Element and text position data

+--

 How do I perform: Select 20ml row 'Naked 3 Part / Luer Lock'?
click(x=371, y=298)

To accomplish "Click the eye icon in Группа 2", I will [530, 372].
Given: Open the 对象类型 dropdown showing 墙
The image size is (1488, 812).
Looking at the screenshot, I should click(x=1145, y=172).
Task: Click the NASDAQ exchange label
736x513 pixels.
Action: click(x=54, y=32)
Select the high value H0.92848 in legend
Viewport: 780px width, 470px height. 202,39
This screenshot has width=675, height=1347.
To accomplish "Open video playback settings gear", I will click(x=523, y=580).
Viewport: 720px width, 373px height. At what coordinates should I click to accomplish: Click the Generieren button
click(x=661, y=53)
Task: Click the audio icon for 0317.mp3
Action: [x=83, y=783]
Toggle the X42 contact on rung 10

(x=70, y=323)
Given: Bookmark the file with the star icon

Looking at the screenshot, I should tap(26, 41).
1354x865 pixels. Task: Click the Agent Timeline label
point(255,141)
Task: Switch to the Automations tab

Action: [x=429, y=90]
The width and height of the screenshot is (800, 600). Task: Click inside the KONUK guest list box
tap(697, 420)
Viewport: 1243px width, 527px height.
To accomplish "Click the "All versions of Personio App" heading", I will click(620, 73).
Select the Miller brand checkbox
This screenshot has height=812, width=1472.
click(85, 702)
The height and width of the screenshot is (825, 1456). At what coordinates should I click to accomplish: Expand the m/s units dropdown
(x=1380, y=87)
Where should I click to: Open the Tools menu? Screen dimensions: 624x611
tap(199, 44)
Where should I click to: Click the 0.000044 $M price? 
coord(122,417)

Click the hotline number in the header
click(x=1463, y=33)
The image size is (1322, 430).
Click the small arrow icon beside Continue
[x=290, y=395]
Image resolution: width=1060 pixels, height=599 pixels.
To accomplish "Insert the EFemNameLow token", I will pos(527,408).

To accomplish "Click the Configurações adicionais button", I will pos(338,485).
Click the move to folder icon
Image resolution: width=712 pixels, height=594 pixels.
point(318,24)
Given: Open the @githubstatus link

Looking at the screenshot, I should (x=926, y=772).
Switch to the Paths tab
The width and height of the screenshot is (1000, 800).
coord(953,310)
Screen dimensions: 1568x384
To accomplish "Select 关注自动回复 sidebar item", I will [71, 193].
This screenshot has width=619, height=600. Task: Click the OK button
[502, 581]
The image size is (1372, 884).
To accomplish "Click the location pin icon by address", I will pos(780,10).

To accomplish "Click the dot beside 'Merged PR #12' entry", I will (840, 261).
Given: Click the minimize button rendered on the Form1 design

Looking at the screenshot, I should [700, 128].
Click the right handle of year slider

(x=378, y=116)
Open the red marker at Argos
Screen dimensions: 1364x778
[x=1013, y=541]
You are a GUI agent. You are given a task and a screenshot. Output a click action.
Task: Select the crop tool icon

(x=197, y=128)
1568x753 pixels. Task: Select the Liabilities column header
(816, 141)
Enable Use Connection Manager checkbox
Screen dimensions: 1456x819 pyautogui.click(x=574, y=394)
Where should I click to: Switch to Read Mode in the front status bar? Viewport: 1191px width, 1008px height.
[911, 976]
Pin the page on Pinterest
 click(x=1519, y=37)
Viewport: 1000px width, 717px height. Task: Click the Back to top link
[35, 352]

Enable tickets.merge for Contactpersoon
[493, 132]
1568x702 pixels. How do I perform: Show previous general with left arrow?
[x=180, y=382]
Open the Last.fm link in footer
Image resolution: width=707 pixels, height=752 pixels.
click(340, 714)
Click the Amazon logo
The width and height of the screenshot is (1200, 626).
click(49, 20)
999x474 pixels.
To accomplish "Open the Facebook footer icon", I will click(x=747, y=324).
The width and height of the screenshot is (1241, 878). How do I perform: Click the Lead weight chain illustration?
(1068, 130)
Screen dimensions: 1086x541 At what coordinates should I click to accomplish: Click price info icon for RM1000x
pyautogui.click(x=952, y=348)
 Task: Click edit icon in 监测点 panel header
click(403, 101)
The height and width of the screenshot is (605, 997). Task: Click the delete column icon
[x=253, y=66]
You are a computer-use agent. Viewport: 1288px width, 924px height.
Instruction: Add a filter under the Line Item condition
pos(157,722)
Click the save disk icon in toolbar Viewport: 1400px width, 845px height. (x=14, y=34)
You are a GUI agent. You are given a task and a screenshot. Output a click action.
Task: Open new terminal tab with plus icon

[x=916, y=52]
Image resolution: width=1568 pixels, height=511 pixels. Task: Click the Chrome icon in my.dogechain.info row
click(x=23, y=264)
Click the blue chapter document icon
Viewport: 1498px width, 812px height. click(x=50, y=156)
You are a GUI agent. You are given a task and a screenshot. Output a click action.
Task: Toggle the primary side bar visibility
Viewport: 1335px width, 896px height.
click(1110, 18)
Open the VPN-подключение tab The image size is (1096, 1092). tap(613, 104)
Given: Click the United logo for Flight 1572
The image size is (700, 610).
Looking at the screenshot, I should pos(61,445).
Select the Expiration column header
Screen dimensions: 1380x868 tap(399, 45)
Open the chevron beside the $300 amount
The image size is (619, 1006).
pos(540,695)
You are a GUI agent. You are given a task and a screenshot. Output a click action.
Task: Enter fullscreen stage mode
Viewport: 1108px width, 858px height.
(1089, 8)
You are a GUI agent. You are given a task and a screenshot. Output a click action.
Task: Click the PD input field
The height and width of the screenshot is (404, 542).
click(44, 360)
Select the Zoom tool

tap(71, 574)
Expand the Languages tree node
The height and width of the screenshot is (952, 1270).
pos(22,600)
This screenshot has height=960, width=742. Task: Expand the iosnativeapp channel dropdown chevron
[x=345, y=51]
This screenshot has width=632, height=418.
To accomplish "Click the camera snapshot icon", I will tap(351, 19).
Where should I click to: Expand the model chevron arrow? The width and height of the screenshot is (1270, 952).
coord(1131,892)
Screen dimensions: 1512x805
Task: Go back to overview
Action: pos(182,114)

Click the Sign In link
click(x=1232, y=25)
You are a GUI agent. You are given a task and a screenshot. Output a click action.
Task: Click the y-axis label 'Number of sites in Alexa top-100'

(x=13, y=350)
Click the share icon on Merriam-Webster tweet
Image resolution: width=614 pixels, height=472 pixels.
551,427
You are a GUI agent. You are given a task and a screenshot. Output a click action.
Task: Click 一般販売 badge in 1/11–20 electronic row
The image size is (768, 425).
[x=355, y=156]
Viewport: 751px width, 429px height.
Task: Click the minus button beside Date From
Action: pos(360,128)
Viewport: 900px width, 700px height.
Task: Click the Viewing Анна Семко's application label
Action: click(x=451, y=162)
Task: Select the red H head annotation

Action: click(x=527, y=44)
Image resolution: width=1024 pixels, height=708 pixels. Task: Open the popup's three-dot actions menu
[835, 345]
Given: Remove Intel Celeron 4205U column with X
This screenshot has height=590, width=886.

+--

**Problem requirements**
Can you rewrite all of the records above so that every "Where should I click to" becomes "Where do I click to", with nothing else changed?

**Finished exercise**
 How do I perform: Select 20ml row 'Naked 3 Part / Luer Lock'?
click(x=371, y=298)

To accomplish "Click the eye icon in Группа 2", I will [530, 372].
Given: Open the 对象类型 dropdown showing 墙
The image size is (1488, 812).
Looking at the screenshot, I should click(x=1145, y=172).
Task: Click the NASDAQ exchange label
736x513 pixels.
Action: click(x=54, y=32)
Select the high value H0.92848 in legend
Viewport: 780px width, 470px height. 202,39
This screenshot has width=675, height=1347.
To accomplish "Open video playback settings gear", I will click(x=523, y=580).
Viewport: 720px width, 373px height. At what coordinates should I click to accomplish: Click the Generieren button
click(x=661, y=53)
Task: Click the audio icon for 0317.mp3
Action: [x=83, y=783]
Toggle the X42 contact on rung 10

(x=70, y=323)
Given: Bookmark the file with the star icon

Looking at the screenshot, I should tap(26, 41).
1354x865 pixels. Task: Click the Agent Timeline label
point(255,141)
Task: Switch to the Automations tab

Action: [x=429, y=90]
The width and height of the screenshot is (800, 600). Task: Click inside the KONUK guest list box
tap(697, 420)
Viewport: 1243px width, 527px height.
To accomplish "Click the "All versions of Personio App" heading", I will click(620, 73).
Select the Miller brand checkbox
This screenshot has height=812, width=1472.
click(85, 702)
The height and width of the screenshot is (825, 1456). At what coordinates should I click to accomplish: Expand the m/s units dropdown
(x=1380, y=87)
Where do I click to: Open the Tools menu? Screen dimensions: 624x611
tap(199, 44)
Where do I click to: Click the 0.000044 $M price? 
coord(122,417)

Click the hotline number in the header
click(x=1463, y=33)
The image size is (1322, 430).
Click the small arrow icon beside Continue
[x=290, y=395]
Image resolution: width=1060 pixels, height=599 pixels.
To accomplish "Insert the EFemNameLow token", I will pos(527,408).

To accomplish "Click the Configurações adicionais button", I will pos(338,485).
Click the move to folder icon
Image resolution: width=712 pixels, height=594 pixels.
point(318,24)
Given: Open the @githubstatus link

Looking at the screenshot, I should (x=926, y=772).
Switch to the Paths tab
The width and height of the screenshot is (1000, 800).
coord(953,310)
Screen dimensions: 1568x384
To accomplish "Select 关注自动回复 sidebar item", I will [71, 193].
This screenshot has width=619, height=600. Task: Click the OK button
[502, 581]
The image size is (1372, 884).
To accomplish "Click the location pin icon by address", I will pos(780,10).

To accomplish "Click the dot beside 'Merged PR #12' entry", I will (840, 261).
Given: Click the minimize button rendered on the Form1 design

Looking at the screenshot, I should [700, 128].
Click the right handle of year slider

(x=378, y=116)
Open the red marker at Argos
Screen dimensions: 1364x778
[x=1013, y=541]
You are a GUI agent. You are given a task and a screenshot. Output a click action.
Task: Select the crop tool icon

(x=197, y=128)
1568x753 pixels. Task: Select the Liabilities column header
(816, 141)
Enable Use Connection Manager checkbox
Screen dimensions: 1456x819 pyautogui.click(x=574, y=394)
Where do I click to: Switch to Read Mode in the front status bar? Viewport: 1191px width, 1008px height.
[911, 976]
Pin the page on Pinterest
 click(x=1519, y=37)
Viewport: 1000px width, 717px height. Task: Click the Back to top link
[35, 352]

Enable tickets.merge for Contactpersoon
[493, 132]
1568x702 pixels. How do I perform: Show previous general with left arrow?
[x=180, y=382]
Open the Last.fm link in footer
Image resolution: width=707 pixels, height=752 pixels.
click(340, 714)
Click the Amazon logo
The width and height of the screenshot is (1200, 626).
click(49, 20)
999x474 pixels.
To accomplish "Open the Facebook footer icon", I will click(x=747, y=324).
The width and height of the screenshot is (1241, 878). How do I perform: Click the Lead weight chain illustration?
(1068, 130)
Screen dimensions: 1086x541 At what coordinates should I click to accomplish: Click price info icon for RM1000x
pyautogui.click(x=952, y=348)
 Task: Click edit icon in 监测点 panel header
click(403, 101)
The height and width of the screenshot is (605, 997). Task: Click the delete column icon
[x=253, y=66]
You are a computer-use agent. Viewport: 1288px width, 924px height.
Instruction: Add a filter under the Line Item condition
pos(157,722)
Click the save disk icon in toolbar Viewport: 1400px width, 845px height. (x=14, y=34)
You are a GUI agent. You are given a task and a screenshot. Output a click action.
Task: Open new terminal tab with plus icon

[x=916, y=52]
Image resolution: width=1568 pixels, height=511 pixels. Task: Click the Chrome icon in my.dogechain.info row
click(x=23, y=264)
Click the blue chapter document icon
Viewport: 1498px width, 812px height. click(x=50, y=156)
You are a GUI agent. You are given a task and a screenshot. Output a click action.
Task: Toggle the primary side bar visibility
Viewport: 1335px width, 896px height.
click(1110, 18)
Open the VPN-подключение tab The image size is (1096, 1092). tap(613, 104)
Given: Click the United logo for Flight 1572
The image size is (700, 610).
Looking at the screenshot, I should pos(61,445).
Select the Expiration column header
Screen dimensions: 1380x868 tap(399, 45)
Open the chevron beside the $300 amount
The image size is (619, 1006).
pos(540,695)
You are a GUI agent. You are given a task and a screenshot. Output a click action.
Task: Enter fullscreen stage mode
Viewport: 1108px width, 858px height.
(1089, 8)
You are a GUI agent. You are given a task and a screenshot. Output a click action.
Task: Click the PD input field
The height and width of the screenshot is (404, 542).
click(44, 360)
Select the Zoom tool

tap(71, 574)
Expand the Languages tree node
The height and width of the screenshot is (952, 1270).
pos(22,600)
This screenshot has height=960, width=742. Task: Expand the iosnativeapp channel dropdown chevron
[x=345, y=51]
This screenshot has width=632, height=418.
To accomplish "Click the camera snapshot icon", I will tap(351, 19).
Where do I click to: Expand the model chevron arrow? The width and height of the screenshot is (1270, 952).
coord(1131,892)
Screen dimensions: 1512x805
Task: Go back to overview
Action: pos(182,114)

Click the Sign In link
click(x=1232, y=25)
You are a GUI agent. You are given a task and a screenshot. Output a click action.
Task: Click the y-axis label 'Number of sites in Alexa top-100'

(x=13, y=350)
Click the share icon on Merriam-Webster tweet
Image resolution: width=614 pixels, height=472 pixels.
551,427
You are a GUI agent. You are given a task and a screenshot. Output a click action.
Task: Click 一般販売 badge in 1/11–20 electronic row
The image size is (768, 425).
[x=355, y=156]
Viewport: 751px width, 429px height.
Task: Click the minus button beside Date From
Action: pos(360,128)
Viewport: 900px width, 700px height.
Task: Click the Viewing Анна Семко's application label
Action: click(x=451, y=162)
Task: Select the red H head annotation

Action: click(x=527, y=44)
Image resolution: width=1024 pixels, height=708 pixels. Task: Open the popup's three-dot actions menu
[835, 345]
Given: Remove Intel Celeron 4205U column with X
This screenshot has height=590, width=886.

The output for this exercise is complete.